## Task goal
According to the passage below about Offspring Entertainment, which film did Gibgot produce and Shankman direct before they established the company?

## Source excerpt
Offspring Entertainment is a production company owned by producers Adam Shankman and Jennifer Gibgot. The company was established by the siblings in 2004 after their work together on the film The Wedding Planner, which Gibgot produced and Shankman directed.

Offspring Entertainment, in addition to several feature films on the development slate, has a deal with Warner Bros Television and Warner Horizon, and are currently developing television series and events for both network and cable. In the past they have had first look development deals with New Line Cinema and Walt Disney Studios Motion Pictures. Prior to opening Offspring Entertainment, Shankman was Hollywood's go-to choreographer and Gibgot worked with Tapestry Films. Gibgot got her start as a producer at Tapestry Films where she produced romantic comedy favorites The Wedding Planner and She's All That. Shankman got his start as a dancer and choreographer, teaching movie stars and television stars how to dance before branching into directing and producing.

## Recorded information
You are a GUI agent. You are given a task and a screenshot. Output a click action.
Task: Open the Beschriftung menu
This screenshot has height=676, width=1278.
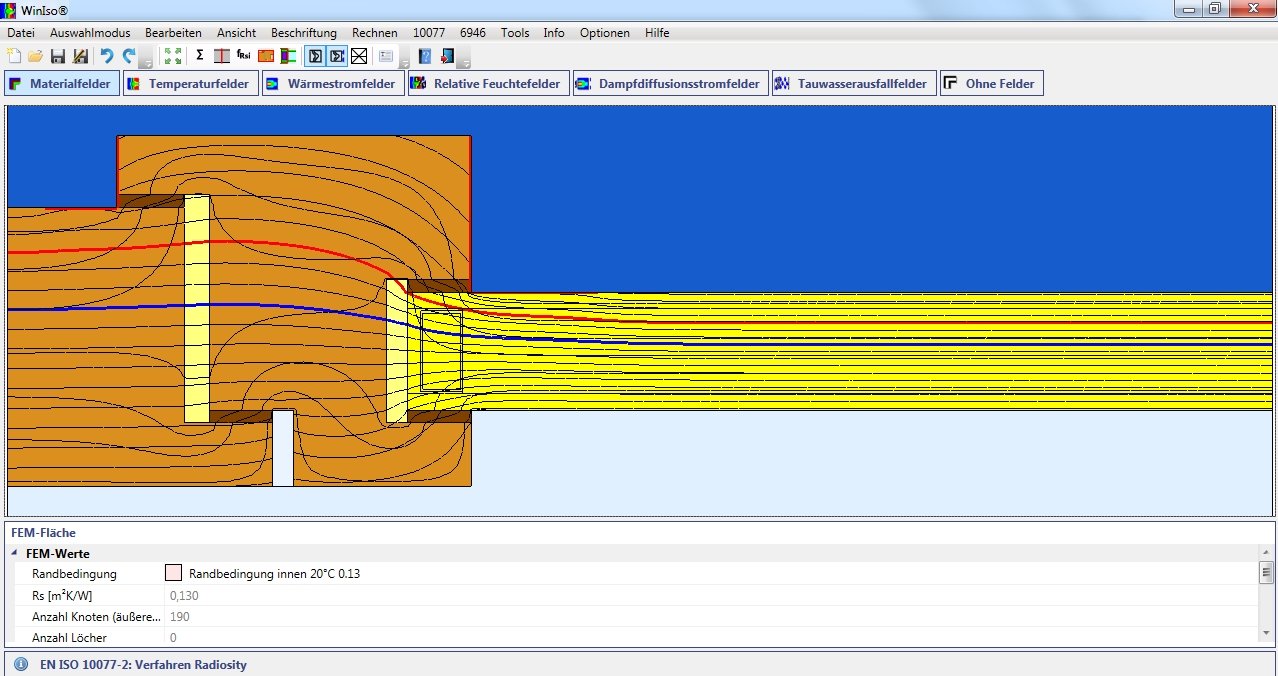(x=304, y=33)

## Response to this task
The Wedding Planner